[The task] Write each entry out once more, please, precisely as shown.

[Stored records]
== Segment start ==
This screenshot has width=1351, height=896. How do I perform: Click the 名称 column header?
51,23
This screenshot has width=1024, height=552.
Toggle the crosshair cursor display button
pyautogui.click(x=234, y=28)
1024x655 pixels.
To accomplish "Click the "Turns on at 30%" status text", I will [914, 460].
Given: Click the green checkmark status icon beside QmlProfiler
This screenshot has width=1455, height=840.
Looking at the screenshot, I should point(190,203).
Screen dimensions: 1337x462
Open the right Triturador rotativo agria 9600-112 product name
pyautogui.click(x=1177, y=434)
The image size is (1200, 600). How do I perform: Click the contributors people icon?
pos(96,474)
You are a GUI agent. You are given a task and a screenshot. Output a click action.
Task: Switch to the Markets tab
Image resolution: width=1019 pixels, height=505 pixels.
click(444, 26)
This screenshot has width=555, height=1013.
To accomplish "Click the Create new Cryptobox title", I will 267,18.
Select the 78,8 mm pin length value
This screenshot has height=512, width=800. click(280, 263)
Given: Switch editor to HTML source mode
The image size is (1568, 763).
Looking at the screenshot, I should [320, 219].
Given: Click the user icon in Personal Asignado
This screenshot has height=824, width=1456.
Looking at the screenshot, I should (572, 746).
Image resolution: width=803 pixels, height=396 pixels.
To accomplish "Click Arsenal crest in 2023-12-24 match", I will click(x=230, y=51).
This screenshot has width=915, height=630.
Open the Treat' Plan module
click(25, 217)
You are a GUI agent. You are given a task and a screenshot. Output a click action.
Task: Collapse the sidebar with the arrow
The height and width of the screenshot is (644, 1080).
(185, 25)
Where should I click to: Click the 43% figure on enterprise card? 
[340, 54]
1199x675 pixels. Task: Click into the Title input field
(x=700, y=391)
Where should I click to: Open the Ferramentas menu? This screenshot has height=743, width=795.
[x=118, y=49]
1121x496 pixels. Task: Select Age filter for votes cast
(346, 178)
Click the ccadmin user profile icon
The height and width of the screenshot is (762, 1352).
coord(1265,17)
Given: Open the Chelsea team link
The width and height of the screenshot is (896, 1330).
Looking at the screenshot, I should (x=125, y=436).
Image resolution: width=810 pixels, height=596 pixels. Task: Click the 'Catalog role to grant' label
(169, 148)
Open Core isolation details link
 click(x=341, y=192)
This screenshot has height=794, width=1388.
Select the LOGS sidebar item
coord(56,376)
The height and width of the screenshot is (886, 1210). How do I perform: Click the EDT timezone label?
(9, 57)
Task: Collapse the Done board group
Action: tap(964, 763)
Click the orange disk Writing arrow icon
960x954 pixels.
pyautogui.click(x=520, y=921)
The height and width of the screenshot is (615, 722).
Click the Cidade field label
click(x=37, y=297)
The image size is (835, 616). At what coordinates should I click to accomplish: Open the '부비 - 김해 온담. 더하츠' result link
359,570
== Segment end ==
[Result of the exercise]
This screenshot has width=1351, height=896. How do I perform: Click the 名称 column header?
51,23
This screenshot has width=1024, height=552.
Toggle the crosshair cursor display button
pyautogui.click(x=234, y=28)
1024x655 pixels.
To accomplish "Click the "Turns on at 30%" status text", I will [914, 460].
Given: Click the green checkmark status icon beside QmlProfiler
This screenshot has width=1455, height=840.
Looking at the screenshot, I should point(190,203).
Screen dimensions: 1337x462
Open the right Triturador rotativo agria 9600-112 product name
pyautogui.click(x=1177, y=434)
The image size is (1200, 600). How do I perform: Click the contributors people icon?
pos(96,474)
You are a GUI agent. You are given a task and a screenshot. Output a click action.
Task: Switch to the Markets tab
Image resolution: width=1019 pixels, height=505 pixels.
click(444, 26)
This screenshot has width=555, height=1013.
To accomplish "Click the Create new Cryptobox title", I will 267,18.
Select the 78,8 mm pin length value
This screenshot has height=512, width=800. click(280, 263)
Given: Switch editor to HTML source mode
The image size is (1568, 763).
Looking at the screenshot, I should [320, 219].
Given: Click the user icon in Personal Asignado
This screenshot has height=824, width=1456.
Looking at the screenshot, I should (572, 746).
Image resolution: width=803 pixels, height=396 pixels.
To accomplish "Click Arsenal crest in 2023-12-24 match", I will click(x=230, y=51).
This screenshot has width=915, height=630.
Open the Treat' Plan module
click(25, 217)
You are a GUI agent. You are given a task and a screenshot. Output a click action.
Task: Collapse the sidebar with the arrow
The height and width of the screenshot is (644, 1080).
(185, 25)
Where should I click to: Click the 43% figure on enterprise card? 
[340, 54]
1199x675 pixels. Task: Click into the Title input field
(x=700, y=391)
Where should I click to: Open the Ferramentas menu? This screenshot has height=743, width=795.
[x=118, y=49]
1121x496 pixels. Task: Select Age filter for votes cast
(346, 178)
Click the ccadmin user profile icon
The height and width of the screenshot is (762, 1352).
coord(1265,17)
Given: Open the Chelsea team link
The width and height of the screenshot is (896, 1330).
Looking at the screenshot, I should (x=125, y=436).
Image resolution: width=810 pixels, height=596 pixels. Task: Click the 'Catalog role to grant' label
(169, 148)
Open Core isolation details link
 click(x=341, y=192)
This screenshot has height=794, width=1388.
Select the LOGS sidebar item
coord(56,376)
The height and width of the screenshot is (886, 1210). How do I perform: Click the EDT timezone label?
(9, 57)
Task: Collapse the Done board group
Action: tap(964, 763)
Click the orange disk Writing arrow icon
960x954 pixels.
pyautogui.click(x=520, y=921)
The height and width of the screenshot is (615, 722).
Click the Cidade field label
click(x=37, y=297)
The image size is (835, 616). At what coordinates should I click to accomplish: Open the '부비 - 김해 온담. 더하츠' result link
359,570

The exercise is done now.